• _THE PROBLEM_
Present every line of the records below as a numbered list, leaving out the blank lines.

• _EXERCISE INPUTS_
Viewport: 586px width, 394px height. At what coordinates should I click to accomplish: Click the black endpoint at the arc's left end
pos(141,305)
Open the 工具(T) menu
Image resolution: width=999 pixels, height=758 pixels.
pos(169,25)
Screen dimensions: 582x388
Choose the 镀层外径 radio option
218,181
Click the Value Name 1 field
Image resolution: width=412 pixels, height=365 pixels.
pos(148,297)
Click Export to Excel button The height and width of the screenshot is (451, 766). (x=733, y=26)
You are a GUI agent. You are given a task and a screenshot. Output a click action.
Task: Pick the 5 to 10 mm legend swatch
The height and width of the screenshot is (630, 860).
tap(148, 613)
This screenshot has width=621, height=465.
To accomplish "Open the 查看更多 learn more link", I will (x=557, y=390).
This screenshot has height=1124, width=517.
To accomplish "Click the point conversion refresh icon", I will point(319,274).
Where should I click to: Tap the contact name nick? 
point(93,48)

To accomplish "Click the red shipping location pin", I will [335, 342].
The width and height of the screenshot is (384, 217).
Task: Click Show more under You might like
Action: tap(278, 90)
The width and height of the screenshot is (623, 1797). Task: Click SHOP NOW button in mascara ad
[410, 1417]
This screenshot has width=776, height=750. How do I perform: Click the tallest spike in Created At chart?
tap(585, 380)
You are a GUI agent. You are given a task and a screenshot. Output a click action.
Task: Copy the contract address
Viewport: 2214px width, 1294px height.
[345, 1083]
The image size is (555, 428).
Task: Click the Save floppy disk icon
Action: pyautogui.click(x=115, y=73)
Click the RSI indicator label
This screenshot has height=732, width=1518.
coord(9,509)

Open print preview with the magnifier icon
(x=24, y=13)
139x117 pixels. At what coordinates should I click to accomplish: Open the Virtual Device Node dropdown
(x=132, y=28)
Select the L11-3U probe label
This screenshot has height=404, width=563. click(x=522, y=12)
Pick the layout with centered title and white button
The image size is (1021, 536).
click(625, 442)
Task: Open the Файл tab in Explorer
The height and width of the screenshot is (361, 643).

• _ANSWER TO THE TASK_
1. Viewport: 586px width, 394px height. At what coordinates should I click to accomplish: Click the black endpoint at the arc's left end
2. pos(141,305)
3. Open the 工具(T) menu
4. Image resolution: width=999 pixels, height=758 pixels.
5. pos(169,25)
6. Screen dimensions: 582x388
7. Choose the 镀层外径 radio option
8. 218,181
9. Click the Value Name 1 field
10. Image resolution: width=412 pixels, height=365 pixels.
11. pos(148,297)
12. Click Export to Excel button The height and width of the screenshot is (451, 766). (x=733, y=26)
13. You are a GUI agent. You are given a task and a screenshot. Output a click action.
14. Task: Pick the 5 to 10 mm legend swatch
15. The height and width of the screenshot is (630, 860).
16. tap(148, 613)
17. This screenshot has width=621, height=465.
18. To accomplish "Open the 查看更多 learn more link", I will (x=557, y=390).
19. This screenshot has height=1124, width=517.
20. To accomplish "Click the point conversion refresh icon", I will point(319,274).
21. Where should I click to: Tap the contact name nick? 
22. point(93,48)
23. To accomplish "Click the red shipping location pin", I will [335, 342].
24. The width and height of the screenshot is (384, 217).
25. Task: Click Show more under You might like
26. Action: tap(278, 90)
27. The width and height of the screenshot is (623, 1797). Task: Click SHOP NOW button in mascara ad
28. [410, 1417]
29. This screenshot has width=776, height=750. How do I perform: Click the tallest spike in Created At chart?
30. tap(585, 380)
31. You are a GUI agent. You are given a task and a screenshot. Output a click action.
32. Task: Copy the contract address
33. Viewport: 2214px width, 1294px height.
34. [345, 1083]
35. The image size is (555, 428).
36. Task: Click the Save floppy disk icon
37. Action: pyautogui.click(x=115, y=73)
38. Click the RSI indicator label
39. This screenshot has height=732, width=1518.
40. coord(9,509)
41. Open print preview with the magnifier icon
42. (x=24, y=13)
43. 139x117 pixels. At what coordinates should I click to accomplish: Open the Virtual Device Node dropdown
44. (x=132, y=28)
45. Select the L11-3U probe label
46. This screenshot has height=404, width=563. click(x=522, y=12)
47. Pick the layout with centered title and white button
48. The image size is (1021, 536).
49. click(625, 442)
50. Task: Open the Файл tab in Explorer
51. The height and width of the screenshot is (361, 643).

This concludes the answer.